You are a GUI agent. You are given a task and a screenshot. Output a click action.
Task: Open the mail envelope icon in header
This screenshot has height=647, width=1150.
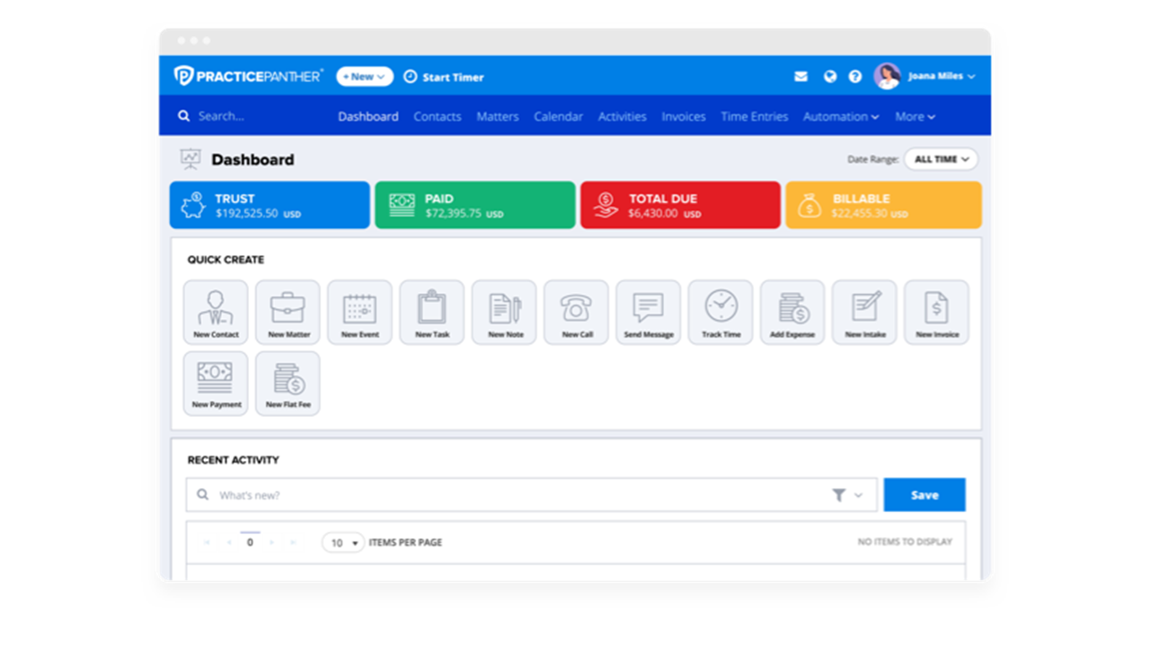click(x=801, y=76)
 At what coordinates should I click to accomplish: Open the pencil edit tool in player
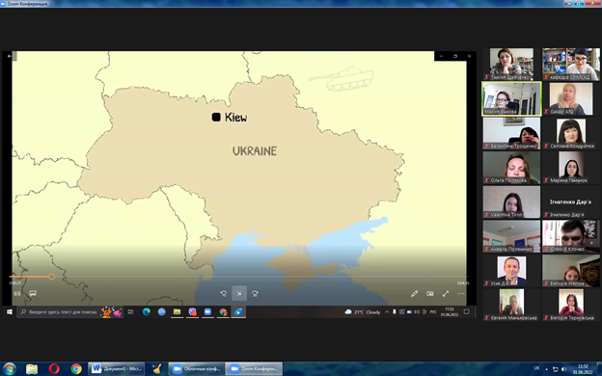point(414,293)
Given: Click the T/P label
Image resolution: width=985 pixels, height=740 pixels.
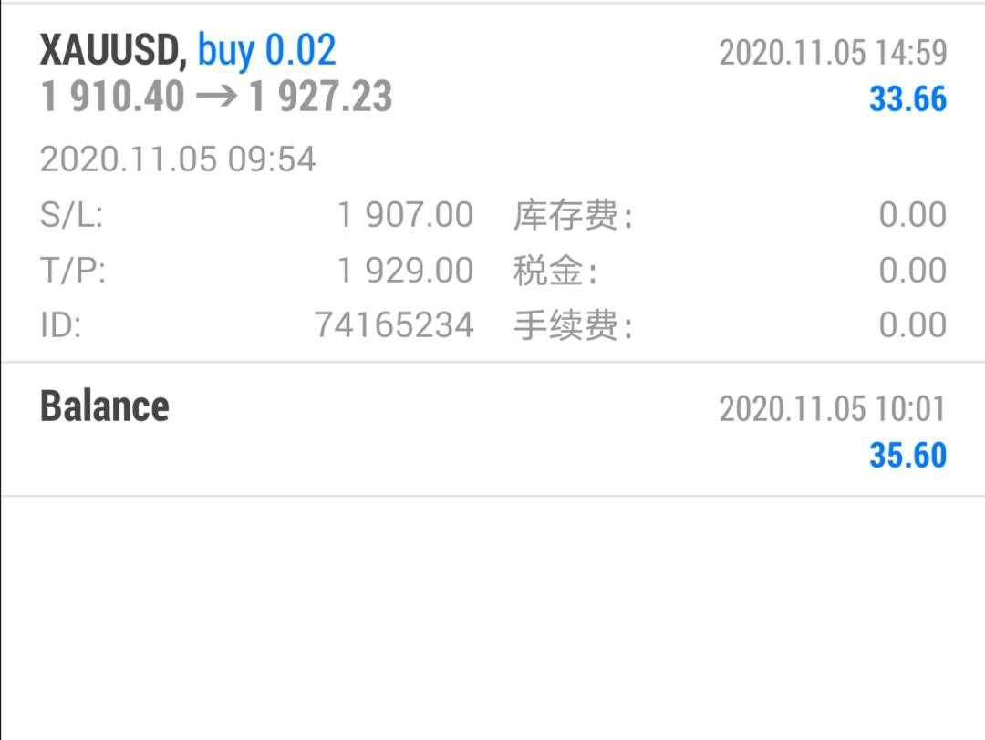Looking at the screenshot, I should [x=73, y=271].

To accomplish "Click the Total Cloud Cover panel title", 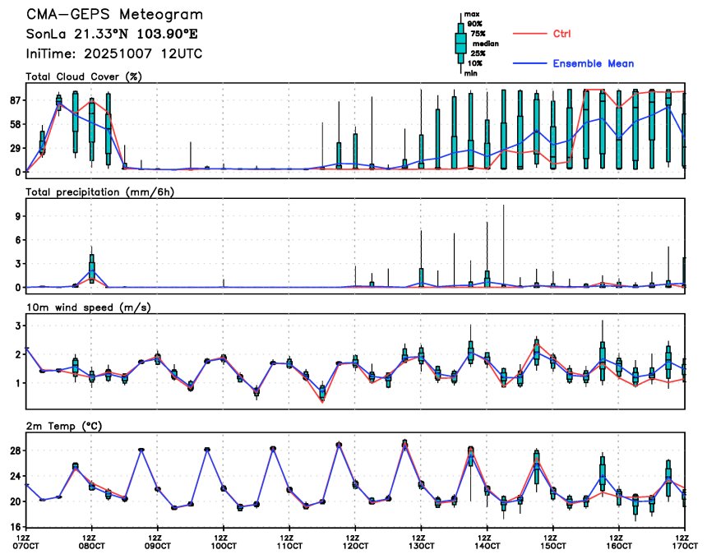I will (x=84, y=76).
...
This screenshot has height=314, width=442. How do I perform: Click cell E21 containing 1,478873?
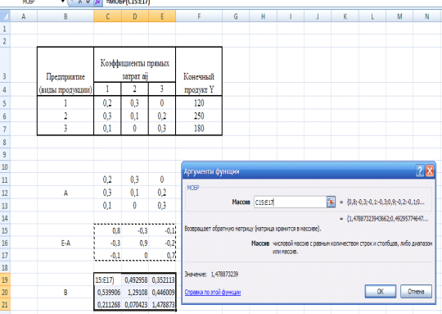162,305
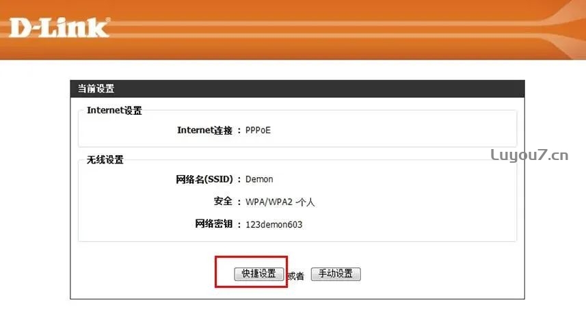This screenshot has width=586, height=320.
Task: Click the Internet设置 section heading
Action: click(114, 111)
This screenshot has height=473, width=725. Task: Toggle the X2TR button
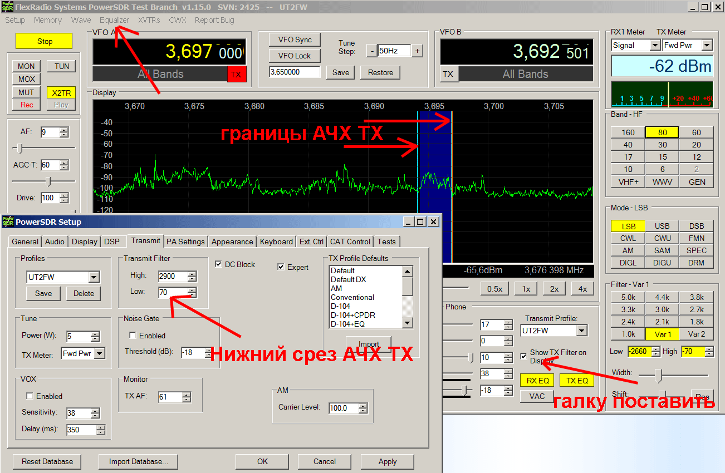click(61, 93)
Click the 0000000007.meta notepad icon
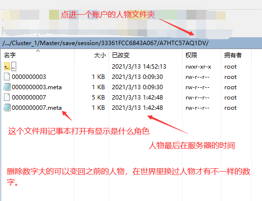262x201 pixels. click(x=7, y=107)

* [Assignment] For this exercise, please set down exactly the lines of the listing above from the line with "You are a GUI" up to and including the line with "Given: Click the T/P label", and no pictures.

* [Solution to this problem]
You are a GUI agent. You are given a task and a screenshot. Output a click action.
Task: Open the mail envelope icon in header
This screenshot has height=647, width=1150.
click(x=801, y=76)
 At what coordinates should I click to accomplish: Open the pencil edit tool in player
point(414,293)
Given: Click the T/P label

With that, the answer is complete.